(Dataset excerpts Opens)

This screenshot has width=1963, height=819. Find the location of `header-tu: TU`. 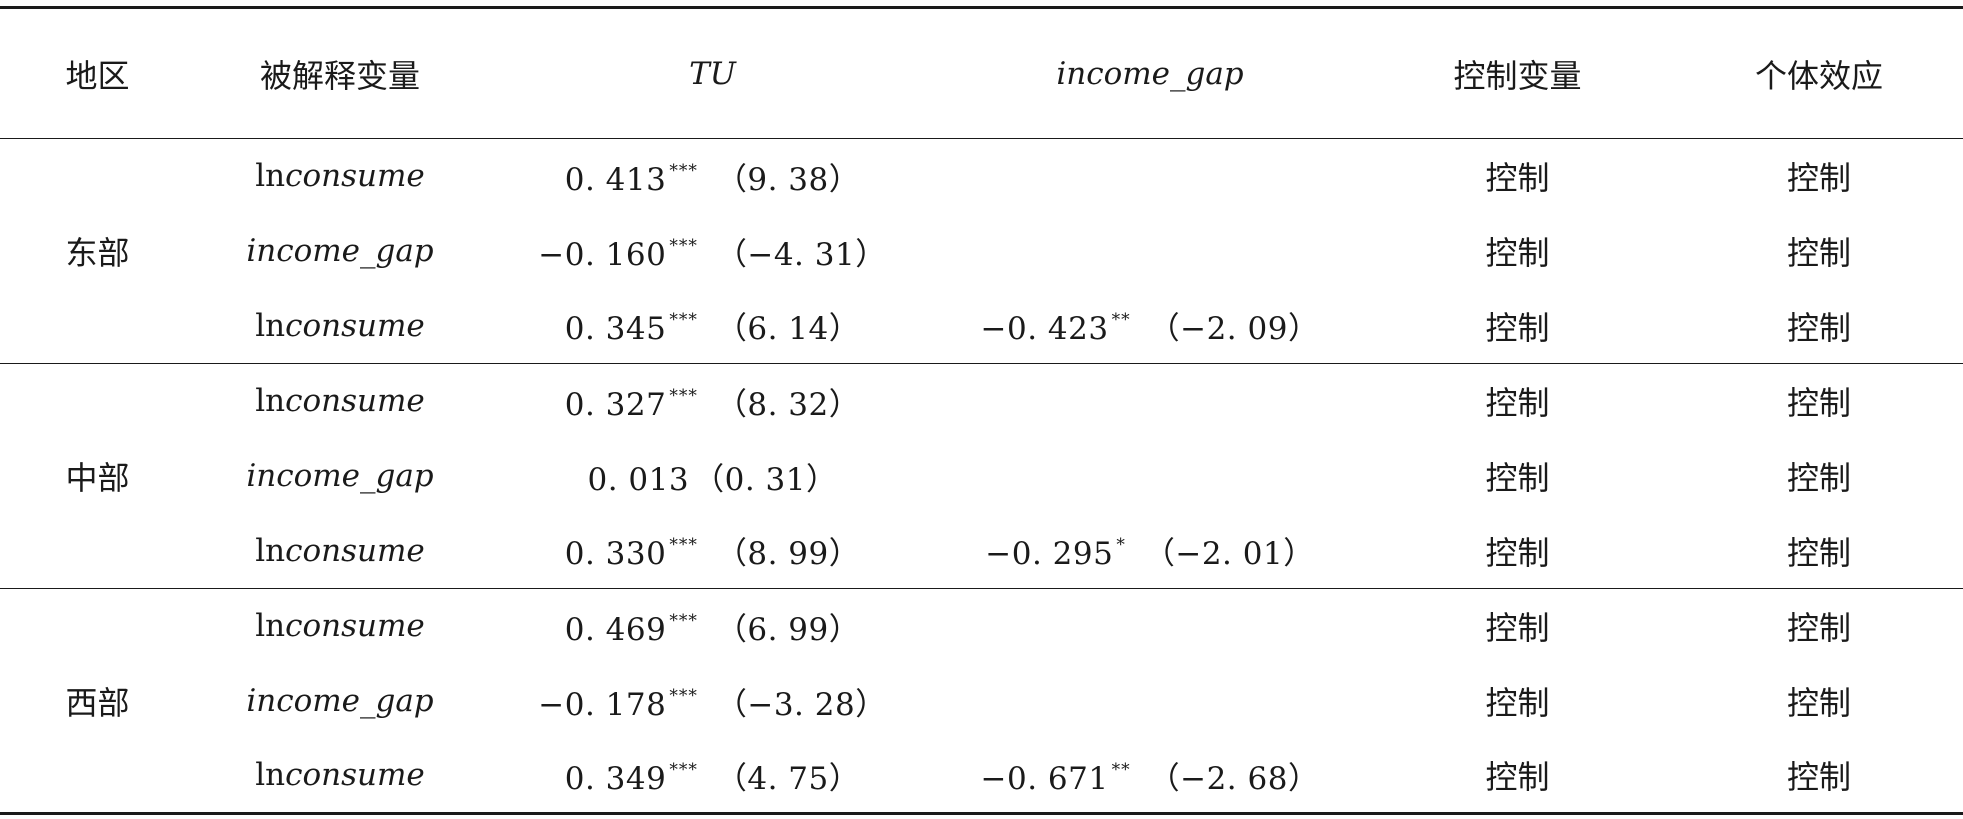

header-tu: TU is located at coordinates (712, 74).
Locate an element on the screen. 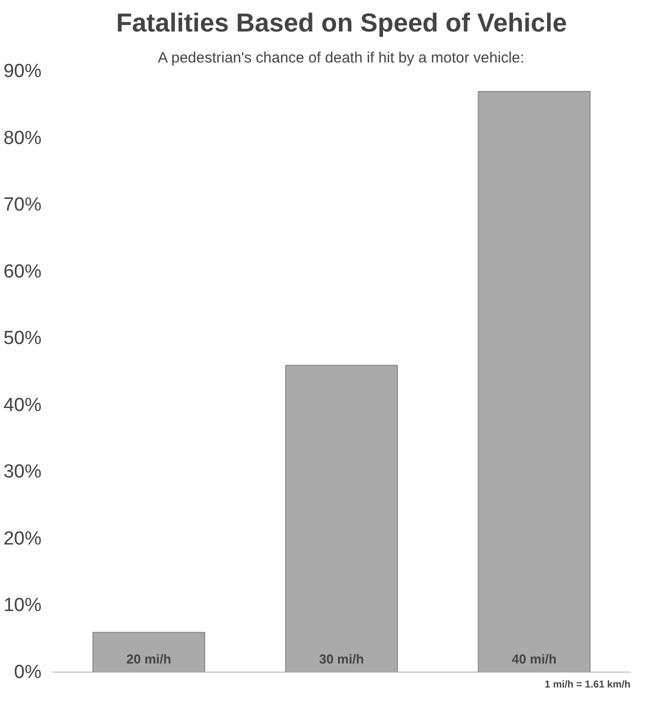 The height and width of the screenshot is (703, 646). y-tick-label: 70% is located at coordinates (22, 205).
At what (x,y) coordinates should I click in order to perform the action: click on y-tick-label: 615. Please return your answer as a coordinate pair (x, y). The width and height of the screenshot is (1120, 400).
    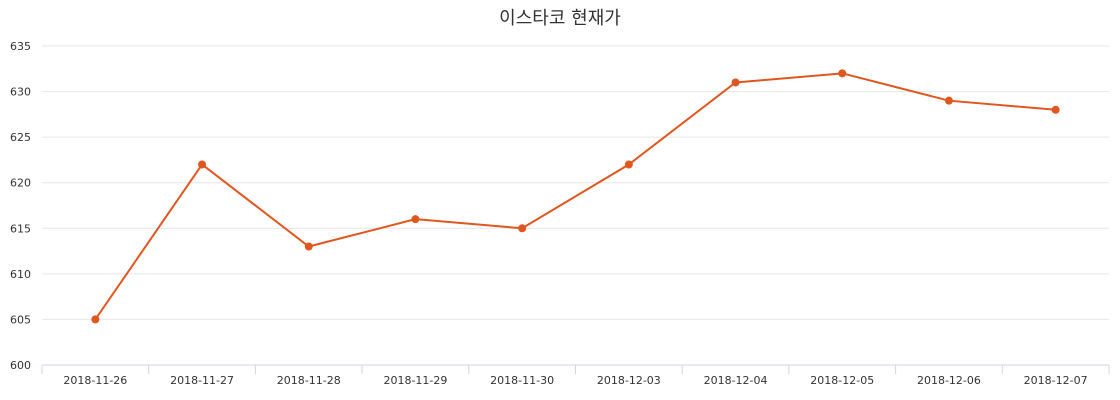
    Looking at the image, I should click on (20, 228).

(Dataset excerpts Closes)
(Dataset excerpts Opens)

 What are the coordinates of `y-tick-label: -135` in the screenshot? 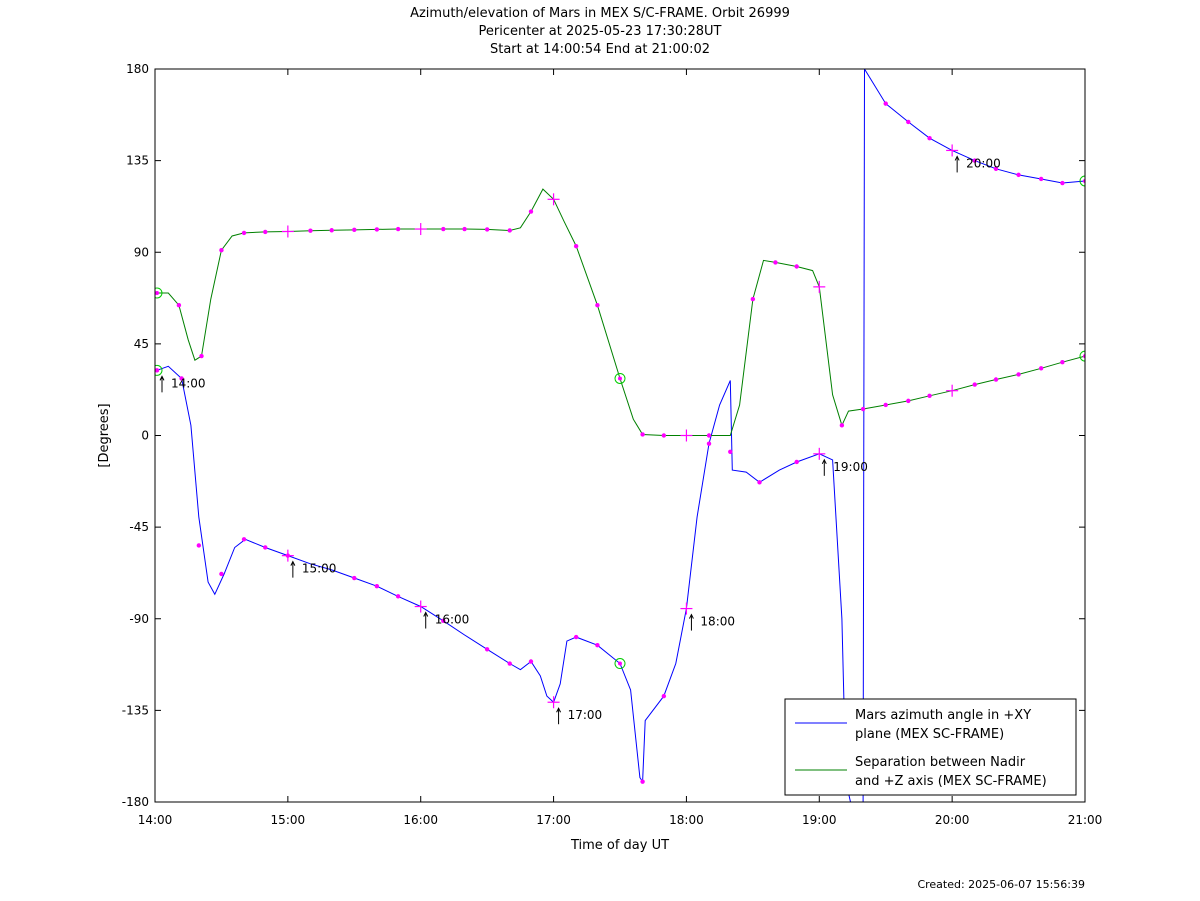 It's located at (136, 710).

(Dataset excerpts Closes)

◆ Work instruction
Please count the lines in the rows above that contain the string "click", matching case exactly, and give only the number.

◆ Your response
2